O cuidar tem como corolários o conviver e o compartilhar. Para florescer, a economia do cuidado depende da comunidade e das relações de amizade, do conviver e compartilhar que a comunidade propicia. Aí florescem a vida cultural, as festas, o sonho, o imaginário, as crenças que dão sentido e direção ao viver. Na vida social e comunitária, desenvolvem-se a cooperação e o interesse comum pela convivência e pelo compartilhamento. Por isto, são indispensáveis para a comunicação, para a linguagem, para o aprendizado. Os conhecimentos, por sua vez, não existiriam não fosse o compartilhamento. Nada mais absurdo do que uma economia baseada na propriedade intelectual privada, hoje uma grande frente de negócios. A propriedade intelectual de conhecimentos e de cultura privatiza uma dimensão essencial da vida em sociedade.
Cuidar, conviver e compartilhar devem orientar a transformação da economia e do poder, do local ao mundial, para criar bases de sustentabilidade da vida. Não podemos continuar com uma produção que destrói os nossos “comuns” e, no seu rastro, deixa montanhas de lixo e mares poluídos, florestas queimadas e as entranhas da terra violadas pela mineração sem freios. Precisamos renovar e regenerar, trocar com a natureza, respeitá-la, sem ultrapassar a pegada ecológica para a sua integridade e para gerações futuras. Usar preservando é cuidar, conviver e compartir, entre nós e com a humanidade inteira, de hoje e de amanhã.
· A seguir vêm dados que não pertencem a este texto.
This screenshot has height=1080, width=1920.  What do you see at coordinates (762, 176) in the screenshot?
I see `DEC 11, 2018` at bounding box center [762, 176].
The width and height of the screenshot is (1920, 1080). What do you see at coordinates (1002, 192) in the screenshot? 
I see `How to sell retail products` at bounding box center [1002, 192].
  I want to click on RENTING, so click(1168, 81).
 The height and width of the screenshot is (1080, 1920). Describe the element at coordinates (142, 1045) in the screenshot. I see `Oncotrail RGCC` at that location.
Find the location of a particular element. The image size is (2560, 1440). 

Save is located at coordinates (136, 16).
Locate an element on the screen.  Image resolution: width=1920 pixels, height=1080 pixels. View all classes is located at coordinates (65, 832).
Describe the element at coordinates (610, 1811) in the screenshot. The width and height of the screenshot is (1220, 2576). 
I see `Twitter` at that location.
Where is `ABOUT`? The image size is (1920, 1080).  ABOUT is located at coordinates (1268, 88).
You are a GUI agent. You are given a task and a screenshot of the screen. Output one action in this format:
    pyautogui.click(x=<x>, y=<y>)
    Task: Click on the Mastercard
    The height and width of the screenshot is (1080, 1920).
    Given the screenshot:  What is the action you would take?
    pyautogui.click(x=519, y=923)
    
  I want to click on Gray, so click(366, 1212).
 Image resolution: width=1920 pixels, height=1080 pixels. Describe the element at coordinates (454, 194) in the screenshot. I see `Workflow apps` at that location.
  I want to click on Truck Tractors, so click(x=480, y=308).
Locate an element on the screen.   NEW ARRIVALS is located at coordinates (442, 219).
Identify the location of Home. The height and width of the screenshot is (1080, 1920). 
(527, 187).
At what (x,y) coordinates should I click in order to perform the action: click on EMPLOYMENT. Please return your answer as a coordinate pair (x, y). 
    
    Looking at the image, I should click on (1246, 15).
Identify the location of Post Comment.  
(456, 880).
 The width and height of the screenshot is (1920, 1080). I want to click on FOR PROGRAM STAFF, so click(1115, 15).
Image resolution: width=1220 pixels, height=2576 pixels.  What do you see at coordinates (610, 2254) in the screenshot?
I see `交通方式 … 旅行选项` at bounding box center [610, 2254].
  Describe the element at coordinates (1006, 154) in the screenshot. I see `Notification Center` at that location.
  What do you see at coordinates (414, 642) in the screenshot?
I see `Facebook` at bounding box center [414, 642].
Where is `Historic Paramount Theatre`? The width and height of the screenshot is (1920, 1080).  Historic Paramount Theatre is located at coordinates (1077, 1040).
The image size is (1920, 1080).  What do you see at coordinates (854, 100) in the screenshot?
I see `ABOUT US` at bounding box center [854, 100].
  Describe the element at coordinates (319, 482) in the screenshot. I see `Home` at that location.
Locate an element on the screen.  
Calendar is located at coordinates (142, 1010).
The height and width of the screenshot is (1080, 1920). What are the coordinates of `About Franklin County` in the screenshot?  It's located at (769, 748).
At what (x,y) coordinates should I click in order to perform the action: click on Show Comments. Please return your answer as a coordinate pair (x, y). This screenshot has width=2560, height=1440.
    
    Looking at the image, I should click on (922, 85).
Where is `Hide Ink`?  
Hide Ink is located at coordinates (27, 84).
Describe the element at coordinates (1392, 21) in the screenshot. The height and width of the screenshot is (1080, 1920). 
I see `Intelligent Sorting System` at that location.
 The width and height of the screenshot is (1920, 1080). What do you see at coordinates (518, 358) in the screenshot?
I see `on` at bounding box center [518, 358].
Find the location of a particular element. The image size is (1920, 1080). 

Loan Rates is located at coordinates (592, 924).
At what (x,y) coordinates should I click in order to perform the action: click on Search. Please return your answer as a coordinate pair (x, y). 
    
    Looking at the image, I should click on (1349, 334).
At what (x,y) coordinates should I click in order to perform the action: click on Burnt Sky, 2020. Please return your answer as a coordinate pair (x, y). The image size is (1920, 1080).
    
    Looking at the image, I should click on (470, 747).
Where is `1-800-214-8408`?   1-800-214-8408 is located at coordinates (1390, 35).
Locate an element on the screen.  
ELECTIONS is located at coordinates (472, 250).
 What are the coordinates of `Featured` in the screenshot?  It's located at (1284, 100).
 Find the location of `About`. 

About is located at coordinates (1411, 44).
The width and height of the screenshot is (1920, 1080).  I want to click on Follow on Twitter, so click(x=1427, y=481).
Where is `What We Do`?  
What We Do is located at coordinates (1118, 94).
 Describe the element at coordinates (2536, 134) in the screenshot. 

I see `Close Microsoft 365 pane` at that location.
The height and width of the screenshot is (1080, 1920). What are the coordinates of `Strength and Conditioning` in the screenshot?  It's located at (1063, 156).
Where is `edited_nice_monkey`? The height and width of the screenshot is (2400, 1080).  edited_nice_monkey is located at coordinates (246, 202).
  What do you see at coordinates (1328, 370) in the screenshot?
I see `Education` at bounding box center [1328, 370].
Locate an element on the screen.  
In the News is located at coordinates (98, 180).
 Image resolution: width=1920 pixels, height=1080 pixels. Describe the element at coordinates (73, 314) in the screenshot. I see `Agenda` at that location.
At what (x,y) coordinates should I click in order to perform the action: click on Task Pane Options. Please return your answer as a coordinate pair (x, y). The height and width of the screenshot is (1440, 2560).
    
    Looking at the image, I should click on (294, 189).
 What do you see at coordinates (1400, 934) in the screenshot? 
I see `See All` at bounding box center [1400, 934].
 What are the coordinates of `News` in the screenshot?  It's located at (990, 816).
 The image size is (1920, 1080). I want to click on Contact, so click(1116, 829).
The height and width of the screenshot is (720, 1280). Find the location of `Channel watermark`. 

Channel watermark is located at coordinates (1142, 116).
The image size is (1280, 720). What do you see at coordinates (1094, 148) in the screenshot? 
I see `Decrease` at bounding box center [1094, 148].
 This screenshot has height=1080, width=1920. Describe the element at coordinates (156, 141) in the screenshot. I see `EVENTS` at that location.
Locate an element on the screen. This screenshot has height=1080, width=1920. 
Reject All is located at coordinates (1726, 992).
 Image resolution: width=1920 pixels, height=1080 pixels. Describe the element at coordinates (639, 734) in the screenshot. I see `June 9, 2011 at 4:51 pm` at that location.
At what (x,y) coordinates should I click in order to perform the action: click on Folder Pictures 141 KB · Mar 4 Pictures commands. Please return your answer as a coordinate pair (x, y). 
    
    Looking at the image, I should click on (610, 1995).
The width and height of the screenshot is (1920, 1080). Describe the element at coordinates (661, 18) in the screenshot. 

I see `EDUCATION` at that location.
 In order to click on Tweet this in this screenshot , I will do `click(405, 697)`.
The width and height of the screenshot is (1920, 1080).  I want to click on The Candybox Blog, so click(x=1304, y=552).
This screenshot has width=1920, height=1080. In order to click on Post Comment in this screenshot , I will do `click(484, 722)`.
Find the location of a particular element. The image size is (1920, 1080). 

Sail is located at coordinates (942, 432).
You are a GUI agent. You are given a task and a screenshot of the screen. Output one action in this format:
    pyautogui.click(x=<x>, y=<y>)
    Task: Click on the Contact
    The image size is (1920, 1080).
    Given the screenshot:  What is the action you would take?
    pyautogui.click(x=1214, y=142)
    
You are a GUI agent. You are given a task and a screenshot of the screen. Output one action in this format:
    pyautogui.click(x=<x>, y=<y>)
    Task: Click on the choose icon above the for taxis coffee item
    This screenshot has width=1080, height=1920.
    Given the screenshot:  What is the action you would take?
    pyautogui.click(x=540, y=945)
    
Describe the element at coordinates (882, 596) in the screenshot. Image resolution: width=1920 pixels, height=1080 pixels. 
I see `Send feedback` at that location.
Como desmascarar as negociações oficiais se nada disto será tratado na Conferência da ONU? O desafio é grande para organizações de cidadania ativa, movimentos sociais, redes e fóruns da sociedade civil. O fato é que não podemos esperar mais. Cada um pode fazer a sua parte. A resistência e a ofensiva cidadã sempre fazem a diferença, nas piores condições possíveis. Juntemo-nos a todos os grupos espalhados pelo mundo que ousam dizer que outro mundo é possível.